Do you believe you cannot be happy if you are not highly gifted, highly desirable, rich, and super imaginative? Yet, are your standards impossible to satisfy? You expect the worst scenario of what may happen and obsess about it. Yes, fear can be a form of self-doubt and self-criticism, especially when you fear incessantly about personal failure and the embarrassment that you expect.
Self-critical individuals are deeply scared of failure and rejection, feel a lot of embarrassment, and prioritize achievement over the social connection; they have a hard time forming close relationships.
Self-critical people often stress self-assertion, as it may lead to rejection. If you speak your mind, state your needs or ask for what you want, there is always a chance you will be rejected. And that can hurt. This is just life! If asking for help is major suffering for you, then you may be self-critical, afraid of appearing weak or incapable. Why would you be afraid of appearing less than just because you need help? Chances are, under the surface, you're criticizing yourself. How often and how long do you think about the mistakes you’ve made? Do you invest huge time and energy in analyzing what went wrong and how you are responsible for it? If you analyze mistakes past the point of learning something important, then you're probably punishing yourself unnecessarily. Instead of saying, "This was the wrong way to do that, next time I might try…" you tend to lessen yourself with, "I am a failure." You do not focus on the behavior that caused the problem and what can be improved. Rather, you have negative thoughts about your attitude and destroy your dignity in general.

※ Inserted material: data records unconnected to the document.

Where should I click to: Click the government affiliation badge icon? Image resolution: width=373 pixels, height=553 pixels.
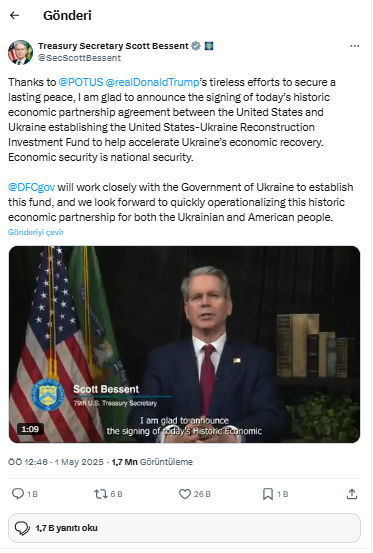click(x=209, y=46)
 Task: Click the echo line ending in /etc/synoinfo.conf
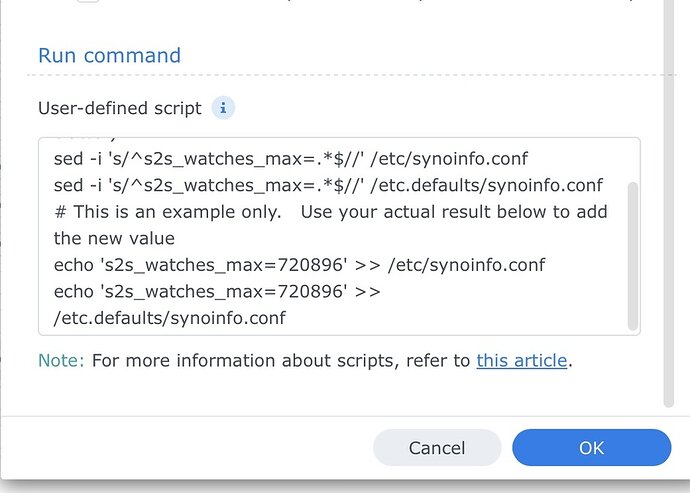click(x=300, y=265)
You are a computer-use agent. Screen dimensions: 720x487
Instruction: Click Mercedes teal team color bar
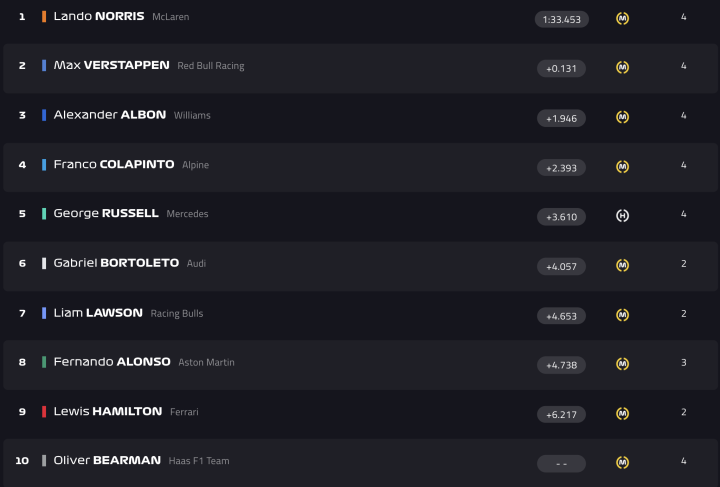pos(44,214)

For some people, various forms of self-critical are self-harm serves as a release of emotional pain. In many cases, the emotional pain has roots in self-criticism. Have you been treated with negative criticism by one or both of your parents, friends, relatives? If so, you may have understood those messages and developed your emotional pain.
Self-criticism is a character trait, which means that some people tend to be very hard on themselves whereas others are less so. But, we all fall somewhere along the continuum.
You can't accept compliments when someone says something nice about you, do you feel you deserve it? Do tend you to avoid compliments with self-deprecation? If so, you may be favoring a self-critical view of yourself. Hint: When someone compliments you, it's OK to reply with a simple 'thank you'. Perhaps you have problems with your physical appearance that you can't let go of. Interestingly, this issue can afflict people of all shapes and sizes. It has little to do with how you appear, and more to do with how you see yourself. If you never look good enough in your own eyes, you're committed to self-criticism. You don’t see a reason to improve your self-esteem with positive messages like I am good. I can do it. I can handle this. For some of us, talking to ourselves positively may even seem odd or absurd. This is a sign of chronic self-criticism.
A classic indication of chronic self-criticism is underperformance. You tell yourself you are going to fail, because it happens every time, right? Therefore, you end up certain that the safest course of action is no action at all. After years of doing less than your best, you may look around and be dissatisfied at how far you've gotten in life. If this isn't a call to deal with your tendency to self-criticize, nothing is!
Self-criticism leads to many negative consequences:
Experience limited positive emotions and additional negative emotions day-to-day
Are more likely to become unhappy and to develop several other forms of mental illness such as eating disorder and anxiety disorders; and
Cope with problems in their life in an avoidant, less productive way, for example by separating from others when they’re upset instead of seeking out assistance.
If you do not accept that there are many values between the extremes, everything is either good or bad. Setting fundamental ideals leads you to avoid partial accomplishments and give yourself credit for smaller accomplishments.